EXERCISE OBJECTIVE
Using the material that follows, output exactly the lines from the one containing "You are a GUI" through the one containing "Choose the 'Add to selection' mode", with both ends kept.
----------
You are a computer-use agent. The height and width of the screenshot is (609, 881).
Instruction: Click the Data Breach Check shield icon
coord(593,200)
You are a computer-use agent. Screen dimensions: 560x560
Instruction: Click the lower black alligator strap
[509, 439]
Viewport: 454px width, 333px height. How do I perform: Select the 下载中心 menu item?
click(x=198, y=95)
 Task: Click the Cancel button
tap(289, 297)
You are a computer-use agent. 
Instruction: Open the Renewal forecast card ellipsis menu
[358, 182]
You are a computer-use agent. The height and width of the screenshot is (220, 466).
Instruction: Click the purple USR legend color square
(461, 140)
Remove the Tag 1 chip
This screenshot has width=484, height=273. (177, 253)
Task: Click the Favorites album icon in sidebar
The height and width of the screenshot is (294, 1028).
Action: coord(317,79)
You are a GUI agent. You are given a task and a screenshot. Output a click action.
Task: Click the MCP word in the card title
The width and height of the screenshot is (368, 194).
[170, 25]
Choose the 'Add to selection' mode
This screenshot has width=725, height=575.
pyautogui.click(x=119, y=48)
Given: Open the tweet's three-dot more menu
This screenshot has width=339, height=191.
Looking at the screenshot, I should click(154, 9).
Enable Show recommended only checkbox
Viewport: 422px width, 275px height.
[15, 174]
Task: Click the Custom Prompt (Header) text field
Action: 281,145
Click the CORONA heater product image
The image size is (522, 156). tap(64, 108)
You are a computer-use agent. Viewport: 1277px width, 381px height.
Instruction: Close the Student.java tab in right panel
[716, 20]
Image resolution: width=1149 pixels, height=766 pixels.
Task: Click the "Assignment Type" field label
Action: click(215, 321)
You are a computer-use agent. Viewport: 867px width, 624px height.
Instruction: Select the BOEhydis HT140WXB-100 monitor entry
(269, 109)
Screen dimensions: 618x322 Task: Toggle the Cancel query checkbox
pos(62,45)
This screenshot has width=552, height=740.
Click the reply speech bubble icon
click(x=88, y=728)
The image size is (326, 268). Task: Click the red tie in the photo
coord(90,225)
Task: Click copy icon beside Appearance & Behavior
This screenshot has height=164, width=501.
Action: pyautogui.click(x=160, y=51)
----------
EXERCISE ANSWER
You are a GUI agent. You are given a task and a screenshot. Output a click action.
Task: Click the MCP word in the card title
The width and height of the screenshot is (368, 194).
[170, 25]
Choose the 'Add to selection' mode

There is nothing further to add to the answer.